Fig.1: Back pain wheat bag
Note the stitching across the middle. This is really useful to prevent all the wheat slipping down one end!
If you would like to order one, Amazon have many different types available.
3: Give yourself pillow options!
You will be more wriggly in your sleep when are dealing with pain because this is the body’s way of keeping you moving, all be it in a very much slower way! Expect to change position regularly during the night. Avoid any position that may make you feel worse but read our Pillow Guide for more information on what to try and consider. Supporting your neck and trunk right can hugely influence your lower back.
Get several different types of pillow to give you options. One fairly firm, a thicker one, a thinner squashy one plus a towel or small blanket you can roll up and place in any area to support you.
4: Support your anatomy
Following on from above, consider each different position you could sleep in…
Most importantly, listen to your body. If you can get comfy in a particular position even if you think it is odd, just do it! It is just for the short term!

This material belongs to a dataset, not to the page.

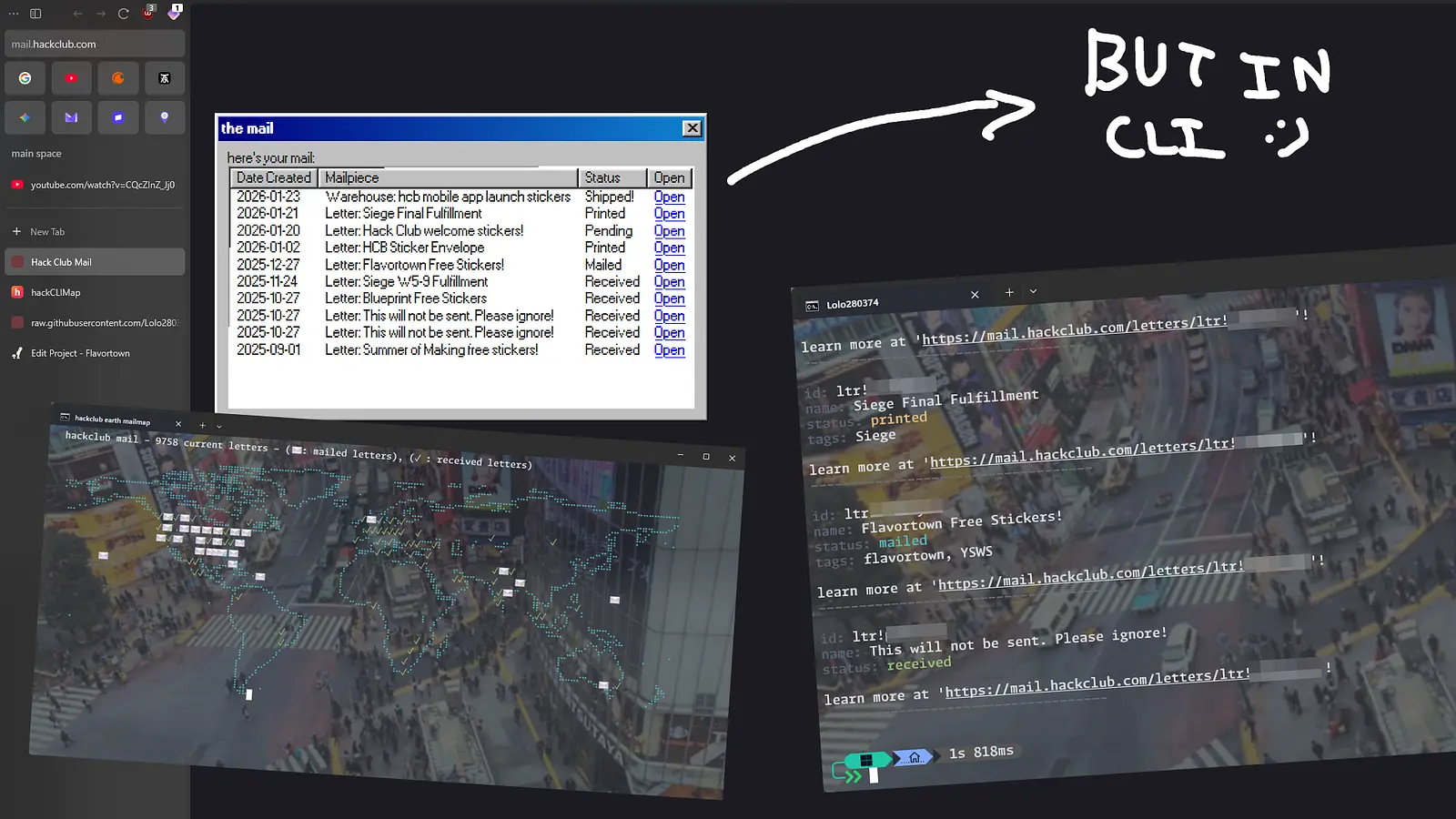Image resolution: width=1456 pixels, height=819 pixels.
Task: Open the YouTube shortcut icon
Action: point(71,78)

Fig 2: Alternative Tummy Lying Position
5: Distract yourself
Sometimes when you can’t get comfy it is easy to let your mind race. “I’m not sleeping, I’m so tired, I’m not sleeping”, “Go to sleep, go to sleep, go to sleeeeeeeeep”, “Pain, pain, pain, ouch, ouch, ouch”, “I’m going to be so tired tomorrow, how will I cope with my day?”, “ If I go to sleep now I’m only going to get X hours. That isn’t enough”, “AGGGGHHHHHHH, brain be quiet, stop thinking”.
All these are common thoughts when you are in pain and can’t go to sleep. This is your brain ruminating, over and over again! Distraction can work marvels. Try listening to an audio book. A top tip here is make sure the narrator has a good relaxing voice. Think Stephen Fry’s melodious voice not Ruby Wax, although everyone prefers something different!

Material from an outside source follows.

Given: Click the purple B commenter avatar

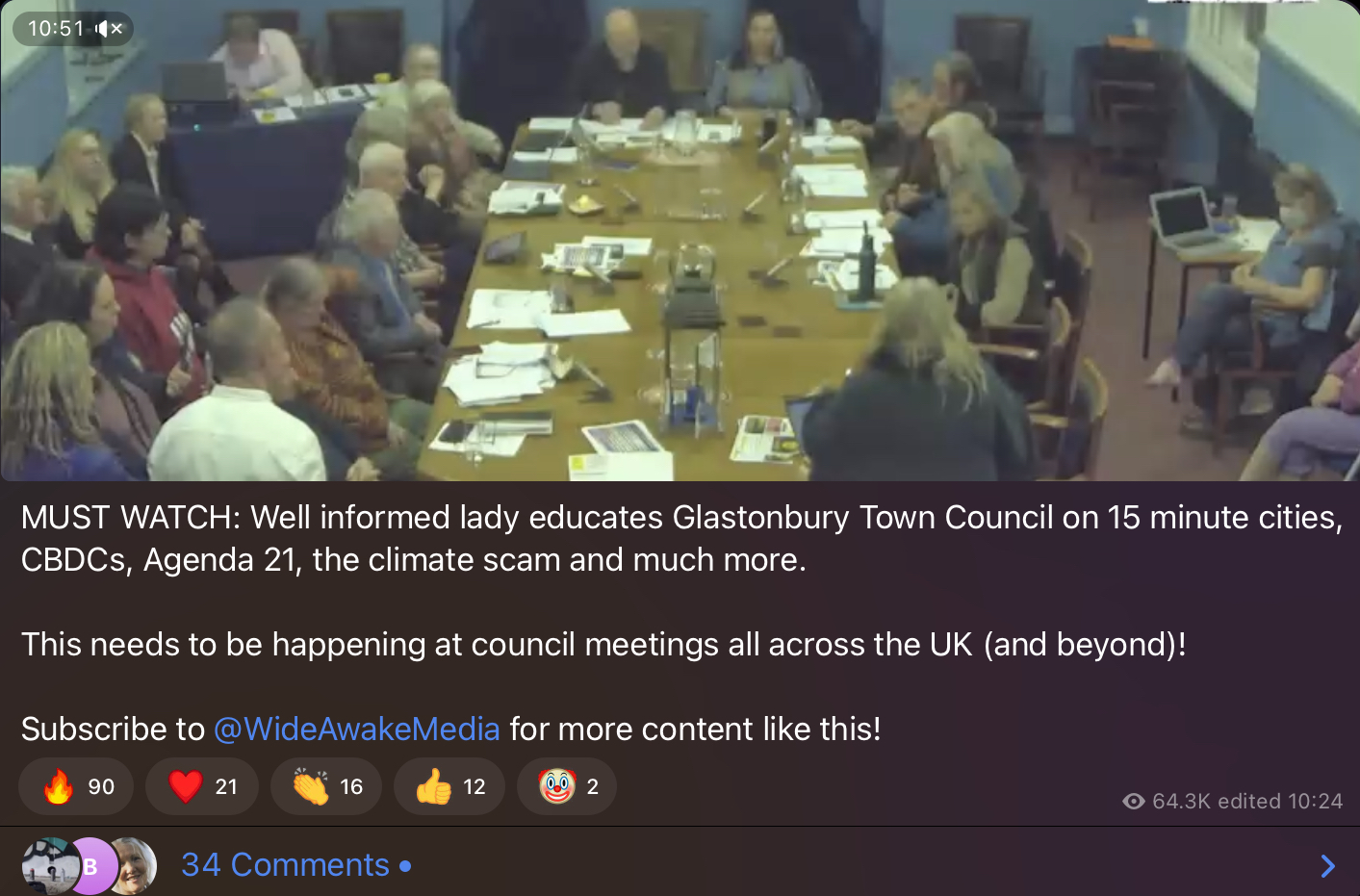Looking at the screenshot, I should pyautogui.click(x=90, y=866).
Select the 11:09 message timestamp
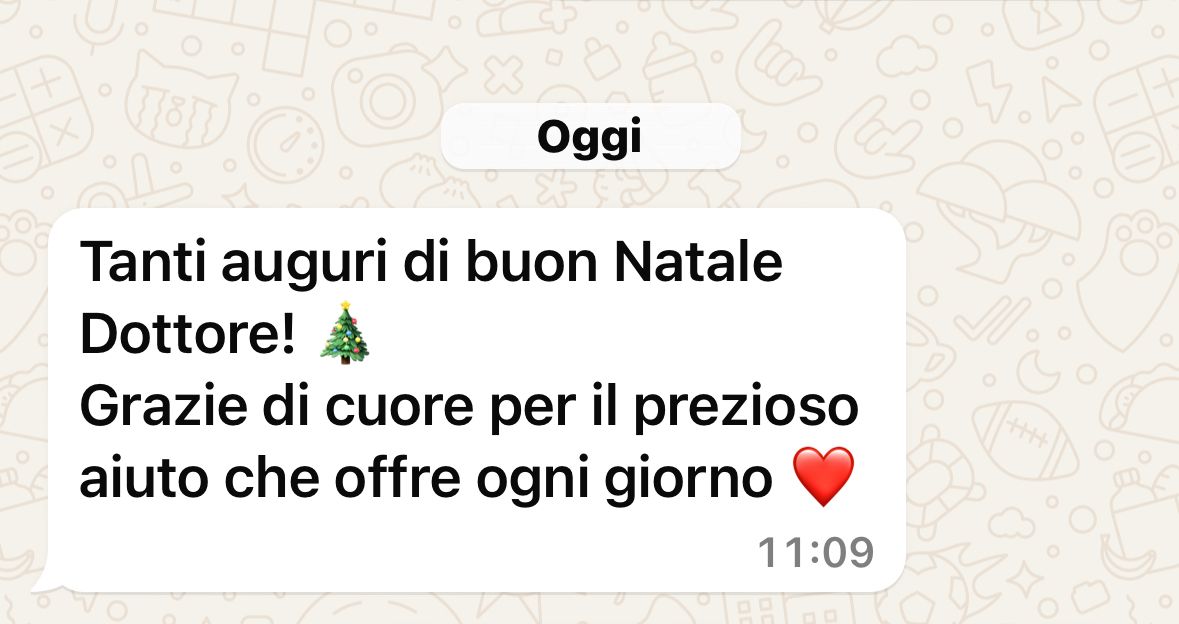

Alternatively, guided meditation in these instances can be super helpful. You know how well it works dealing with pain in child birth so lets use the same principles! If you can focus your mind on something else it can have hugely beneficial effects at lowering the intensity of your symptoms or your experience of them entirely.

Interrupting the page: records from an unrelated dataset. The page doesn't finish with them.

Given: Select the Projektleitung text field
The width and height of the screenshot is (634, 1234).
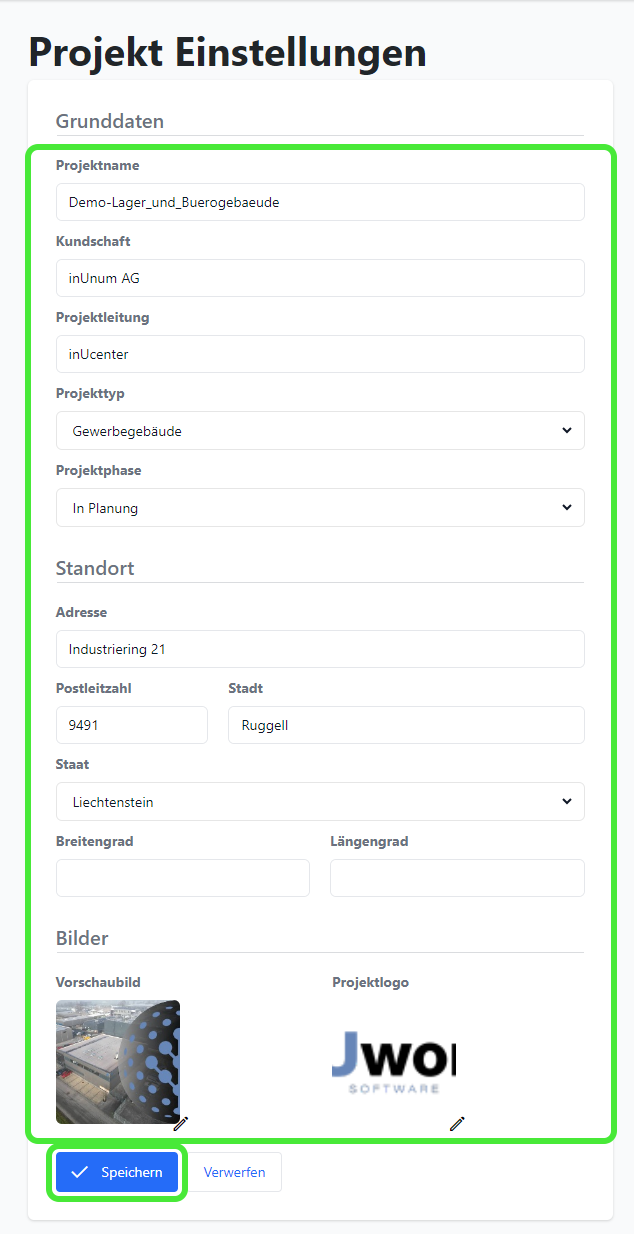Looking at the screenshot, I should (x=320, y=354).
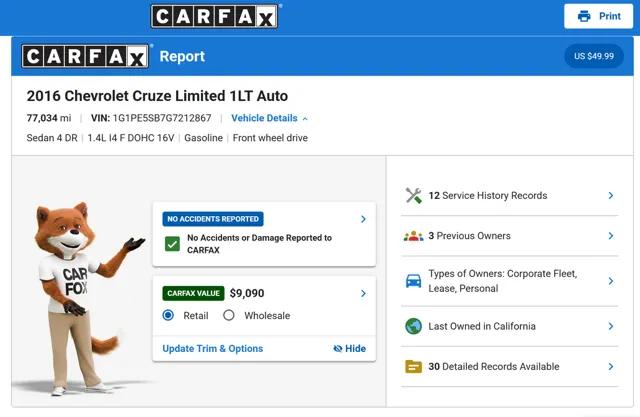Expand the No Accidents Reported chevron
This screenshot has height=417, width=640.
tap(363, 219)
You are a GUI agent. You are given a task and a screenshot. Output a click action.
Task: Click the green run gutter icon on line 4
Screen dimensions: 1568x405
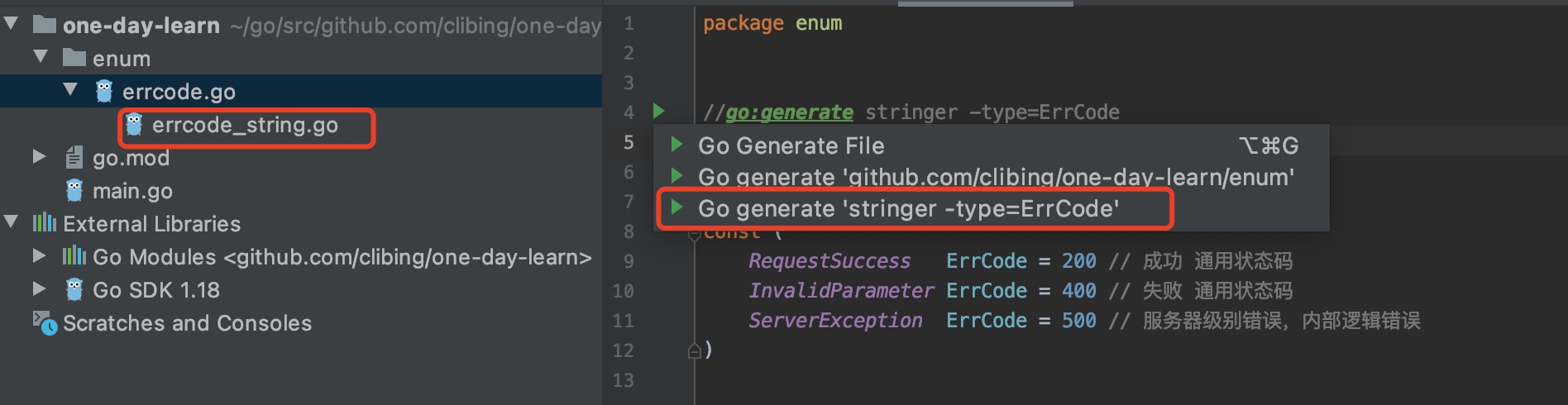pyautogui.click(x=659, y=111)
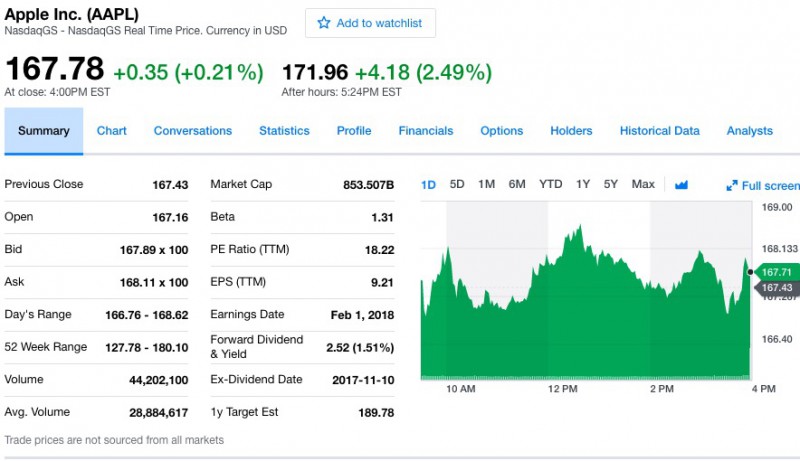Show the 5Y chart range
Screen dimensions: 800x461
click(x=611, y=185)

There are many meditations on You Tube or other internet sites. It depends how spiritual you want to go! Best find one in the day time so you are ready for it instead of trying to search for one in the middle of the night. Quick note, if you are worried your audio will wake someone else up, get a pair of ear phones!
6: Mattress considerations
Everyone has different preferences regarding how firm or soft they like their mattress. The general rule of thumb is, the smaller and slighter you are the softer the mattress you require. The reason is that in side lying, you should sink into the mattress at your heaviest points (shoulder girdle and pelvic girdle) so that the spine can be supported in a straight line. If you don’t sink into your mattress at the points your spine sags down like a banana. To make a mattress a little softer you could try placing a spare duvet or two on top of your mattress to add a little more cushioning before investing in a more expensive topper.
Finally, if you still can’t get comfy get up and have a walk around to change your position. Once you’ve jiggled around for a bit it is then easier to get back to sleep. Even if your sleep is a bit broken, getting some is better than nothing. Likewise, take some more painkillers if you need to and use the heat again.
Important note, if you are getting any of the following it is definitely advisable to see your GP as there could be something more serious going on; Pins and needles in your legs or feet or experience numbness or loss of power, problems with your bladder or bowel function, numbness around your bottom region where you sit or issues with balance and walking.